Através deste novo regime, o acolhimento residencial «surge como um sistema integrado, cabendo a` gestão de vagas garantir a identificação da casa de acolhimento que for mais adequada a` criança ou jovem a acolher, de modo a facilitar uma mais célere e adequada intervenção, estando prevista a possibilidade de as casas de acolhimento se organizarem por unidades especializadas», refere o comunicado do Conselho de Ministros.
A nota destaca também «as unidades para resposta a situações de emergência, estruturas residenciais particularmente vocacionadas para responder a situações que exigem o afastamento ou retirada imediata da criança/jovem da situação de perigo e do seu contexto familiar».

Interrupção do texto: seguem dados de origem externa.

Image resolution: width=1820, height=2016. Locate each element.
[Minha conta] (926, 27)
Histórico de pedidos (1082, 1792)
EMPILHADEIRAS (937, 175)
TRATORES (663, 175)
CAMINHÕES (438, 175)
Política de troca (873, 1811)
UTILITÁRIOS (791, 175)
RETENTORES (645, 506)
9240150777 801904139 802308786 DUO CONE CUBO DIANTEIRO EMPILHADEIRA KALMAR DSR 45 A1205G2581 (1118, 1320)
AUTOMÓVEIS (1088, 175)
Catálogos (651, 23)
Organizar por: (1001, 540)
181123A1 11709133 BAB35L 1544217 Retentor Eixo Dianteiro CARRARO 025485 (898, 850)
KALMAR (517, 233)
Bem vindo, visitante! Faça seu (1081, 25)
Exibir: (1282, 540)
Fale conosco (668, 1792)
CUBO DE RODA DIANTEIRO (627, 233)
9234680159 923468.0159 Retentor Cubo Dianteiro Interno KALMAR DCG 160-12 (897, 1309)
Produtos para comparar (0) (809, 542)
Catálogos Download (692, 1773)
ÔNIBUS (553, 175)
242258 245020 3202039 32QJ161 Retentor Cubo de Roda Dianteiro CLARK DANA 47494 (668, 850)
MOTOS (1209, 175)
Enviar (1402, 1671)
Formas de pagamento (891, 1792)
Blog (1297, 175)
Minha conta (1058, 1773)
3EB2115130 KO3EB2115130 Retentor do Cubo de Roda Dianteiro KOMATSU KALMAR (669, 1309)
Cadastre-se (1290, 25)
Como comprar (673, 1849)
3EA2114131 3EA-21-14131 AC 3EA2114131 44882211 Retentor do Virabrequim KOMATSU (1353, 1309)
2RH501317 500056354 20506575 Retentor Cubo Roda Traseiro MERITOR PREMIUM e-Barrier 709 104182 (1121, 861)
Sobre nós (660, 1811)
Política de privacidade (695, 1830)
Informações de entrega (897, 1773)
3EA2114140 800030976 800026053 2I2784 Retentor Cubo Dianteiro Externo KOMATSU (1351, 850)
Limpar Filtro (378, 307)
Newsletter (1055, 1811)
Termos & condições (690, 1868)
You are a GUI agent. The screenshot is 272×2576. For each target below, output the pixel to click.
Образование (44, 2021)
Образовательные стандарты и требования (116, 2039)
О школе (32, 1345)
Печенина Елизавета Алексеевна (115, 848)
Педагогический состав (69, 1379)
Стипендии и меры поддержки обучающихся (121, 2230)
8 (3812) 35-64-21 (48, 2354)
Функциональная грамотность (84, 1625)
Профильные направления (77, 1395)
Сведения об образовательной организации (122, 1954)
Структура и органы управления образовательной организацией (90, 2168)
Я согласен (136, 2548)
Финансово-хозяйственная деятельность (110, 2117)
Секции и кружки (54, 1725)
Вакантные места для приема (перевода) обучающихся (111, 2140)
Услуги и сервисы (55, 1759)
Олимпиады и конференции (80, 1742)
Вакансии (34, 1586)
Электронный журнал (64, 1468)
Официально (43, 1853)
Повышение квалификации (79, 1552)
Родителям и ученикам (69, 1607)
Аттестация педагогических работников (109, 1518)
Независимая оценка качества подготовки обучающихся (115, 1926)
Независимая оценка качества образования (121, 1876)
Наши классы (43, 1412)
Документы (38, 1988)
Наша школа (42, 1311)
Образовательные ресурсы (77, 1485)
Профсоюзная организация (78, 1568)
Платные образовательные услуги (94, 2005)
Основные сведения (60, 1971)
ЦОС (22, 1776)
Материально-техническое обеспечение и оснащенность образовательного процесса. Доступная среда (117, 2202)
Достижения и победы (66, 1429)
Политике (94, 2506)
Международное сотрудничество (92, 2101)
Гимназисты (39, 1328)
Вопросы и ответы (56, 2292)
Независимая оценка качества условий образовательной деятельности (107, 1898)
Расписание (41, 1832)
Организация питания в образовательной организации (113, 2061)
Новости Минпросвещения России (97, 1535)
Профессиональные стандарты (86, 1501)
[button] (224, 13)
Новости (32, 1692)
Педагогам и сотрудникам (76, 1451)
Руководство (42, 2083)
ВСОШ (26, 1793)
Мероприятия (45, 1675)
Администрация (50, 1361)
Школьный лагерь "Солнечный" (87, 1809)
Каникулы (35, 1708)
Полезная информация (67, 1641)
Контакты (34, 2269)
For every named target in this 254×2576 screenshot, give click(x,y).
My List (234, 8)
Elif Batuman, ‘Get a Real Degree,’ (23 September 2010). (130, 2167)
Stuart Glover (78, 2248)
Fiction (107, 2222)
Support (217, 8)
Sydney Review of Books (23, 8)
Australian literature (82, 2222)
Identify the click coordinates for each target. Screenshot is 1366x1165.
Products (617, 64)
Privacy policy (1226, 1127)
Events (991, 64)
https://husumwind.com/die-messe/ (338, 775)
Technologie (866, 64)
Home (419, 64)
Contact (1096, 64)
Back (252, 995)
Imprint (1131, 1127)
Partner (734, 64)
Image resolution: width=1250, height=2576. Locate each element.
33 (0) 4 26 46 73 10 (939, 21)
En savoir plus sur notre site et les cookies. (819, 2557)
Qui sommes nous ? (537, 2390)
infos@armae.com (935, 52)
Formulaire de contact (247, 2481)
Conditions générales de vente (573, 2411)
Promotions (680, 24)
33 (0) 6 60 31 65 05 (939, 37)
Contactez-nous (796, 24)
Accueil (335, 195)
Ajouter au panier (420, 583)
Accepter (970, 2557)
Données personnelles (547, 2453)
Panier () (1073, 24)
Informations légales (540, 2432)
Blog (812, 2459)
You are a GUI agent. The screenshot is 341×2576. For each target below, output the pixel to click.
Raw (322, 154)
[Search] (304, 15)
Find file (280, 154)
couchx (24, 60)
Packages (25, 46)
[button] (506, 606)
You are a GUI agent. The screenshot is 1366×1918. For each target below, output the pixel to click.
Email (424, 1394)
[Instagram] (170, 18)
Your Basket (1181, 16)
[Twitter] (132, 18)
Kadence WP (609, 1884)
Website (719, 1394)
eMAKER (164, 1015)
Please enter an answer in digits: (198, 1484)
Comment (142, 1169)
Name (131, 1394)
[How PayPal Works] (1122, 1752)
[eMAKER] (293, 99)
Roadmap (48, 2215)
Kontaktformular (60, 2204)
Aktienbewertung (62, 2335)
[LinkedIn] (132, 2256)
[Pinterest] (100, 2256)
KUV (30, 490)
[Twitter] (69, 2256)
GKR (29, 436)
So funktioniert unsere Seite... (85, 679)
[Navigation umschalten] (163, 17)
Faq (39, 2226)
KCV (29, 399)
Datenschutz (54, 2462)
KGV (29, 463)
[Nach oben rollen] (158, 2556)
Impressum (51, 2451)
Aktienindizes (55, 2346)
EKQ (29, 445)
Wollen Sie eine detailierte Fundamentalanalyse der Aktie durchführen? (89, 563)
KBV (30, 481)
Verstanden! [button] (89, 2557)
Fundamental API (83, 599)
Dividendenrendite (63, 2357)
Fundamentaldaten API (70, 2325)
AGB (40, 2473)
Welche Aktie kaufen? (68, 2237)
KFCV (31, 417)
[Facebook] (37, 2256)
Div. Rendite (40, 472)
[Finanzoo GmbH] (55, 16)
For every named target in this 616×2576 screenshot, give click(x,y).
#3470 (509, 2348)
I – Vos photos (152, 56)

Com este regime, «promove-se um acolhimento qualificado e de qualidade, acompanhado por equipas técnicas devidamente habilitadas e por equipas educativas aptas a uma prestação adequada dos cuidados necessários, enquadradas por uma instituição que se quer adaptada a esta realidade e ao trabalho a desenvolver numa área tão sensível da vida das crianças e dos jovens e das suas famílias».
O acolhimento residencial constitui uma medida que visa a prestação de cuidados e a integração das crianças e jovens acolhidos em contexto sociofamiliar seguro, assente no pressuposto do regresso à família biológica ou, atendendo à idade e grau de maturidade, à sua preparação para a autonomia de vida ou, sempre no seu superior interesse, a uma confiança com vista à sua adoção ou apadrinhamento civil.